*** Task material Section Begins ***
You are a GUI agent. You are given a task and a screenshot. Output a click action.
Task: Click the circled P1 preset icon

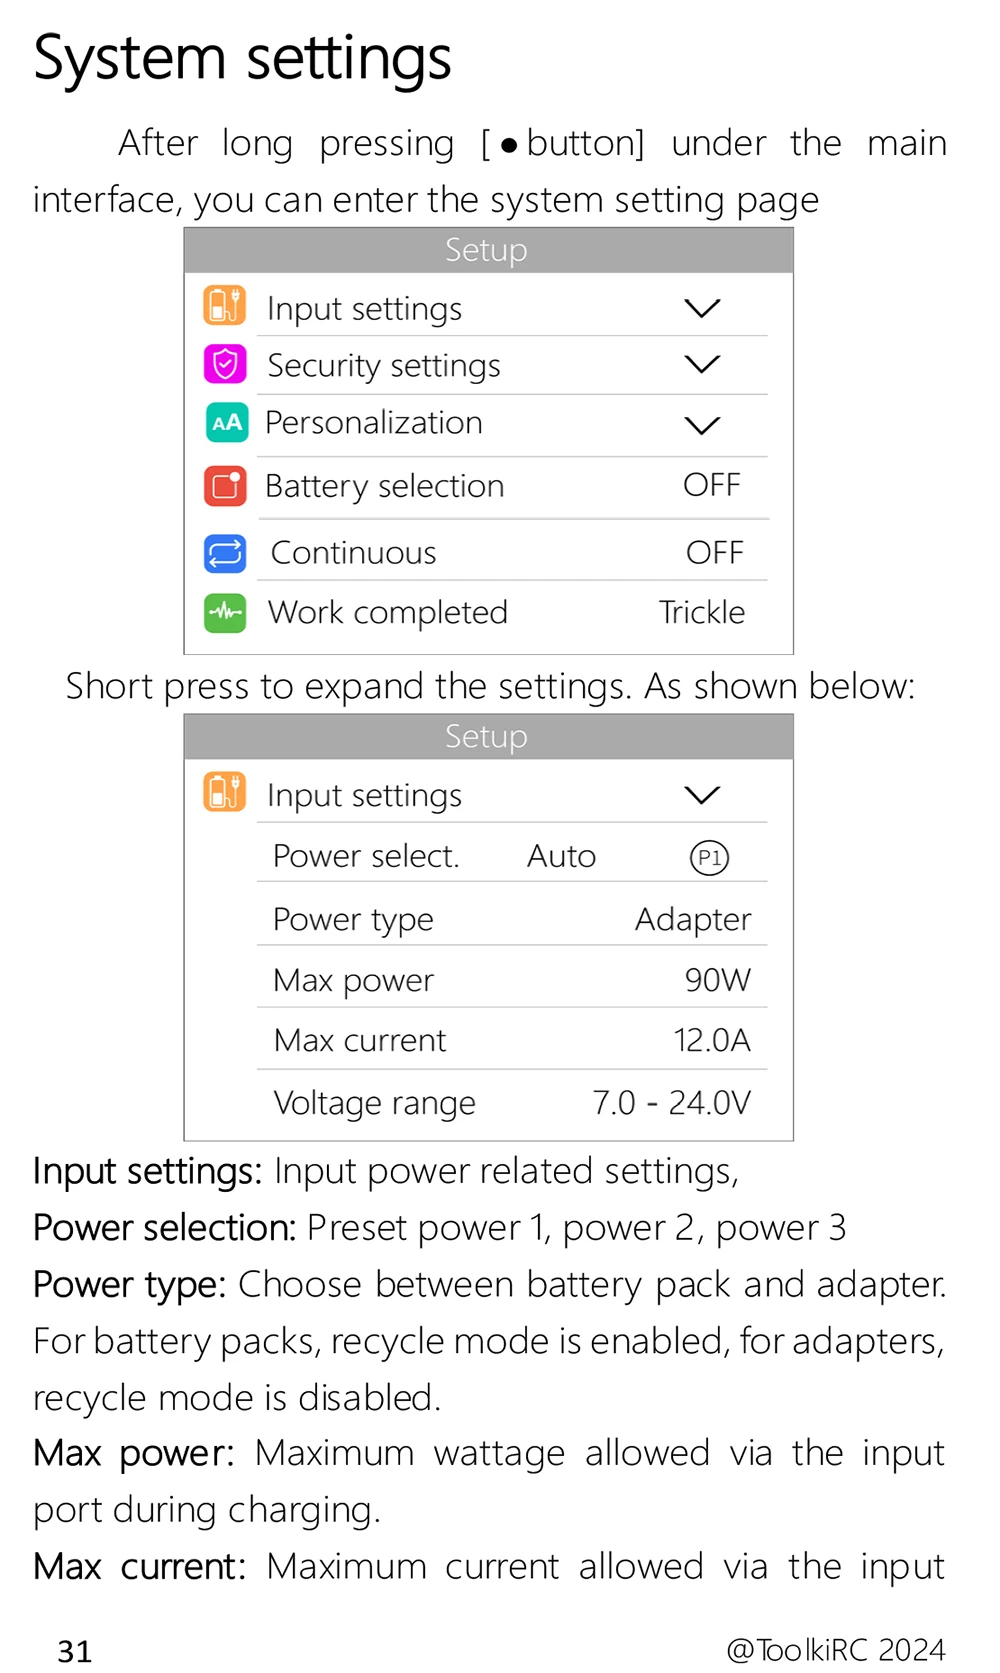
*** Task material Section Ends ***
*** Task material Section Begins ***
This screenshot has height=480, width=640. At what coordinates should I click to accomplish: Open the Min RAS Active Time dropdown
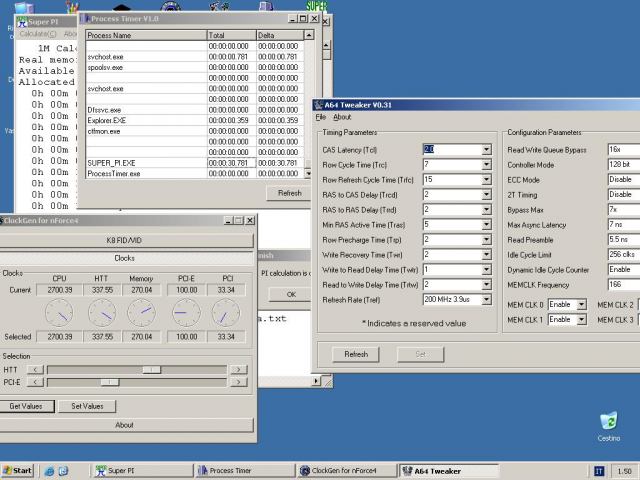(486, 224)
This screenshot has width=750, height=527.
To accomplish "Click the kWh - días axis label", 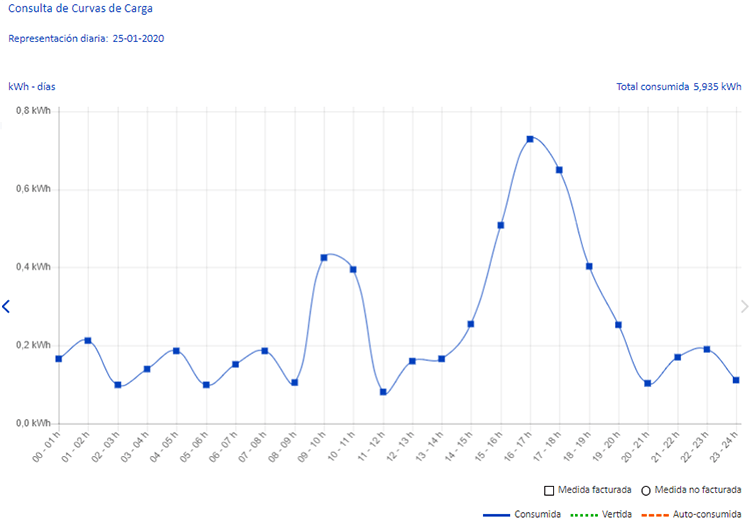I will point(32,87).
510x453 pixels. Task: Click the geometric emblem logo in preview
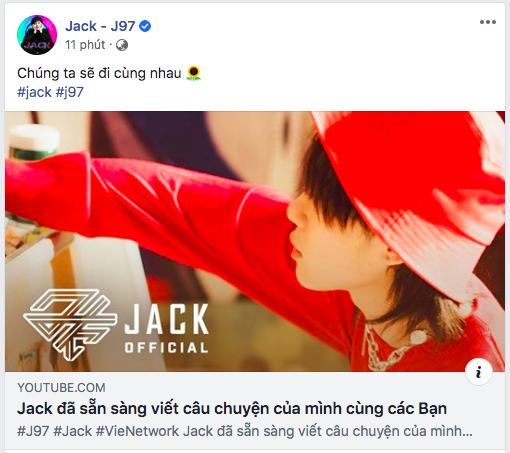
*** Task material Section Ends ***
Problem details: All that belongs in your answer is the stretch of entries above from the line with "You are a GUI" through the line with "Task: Click the circled P1 preset icon", printed exactly.

Your solution:
You are a GUI agent. You are given a task and a screenshot. Output a click action.
Task: Click the circled P1 preset icon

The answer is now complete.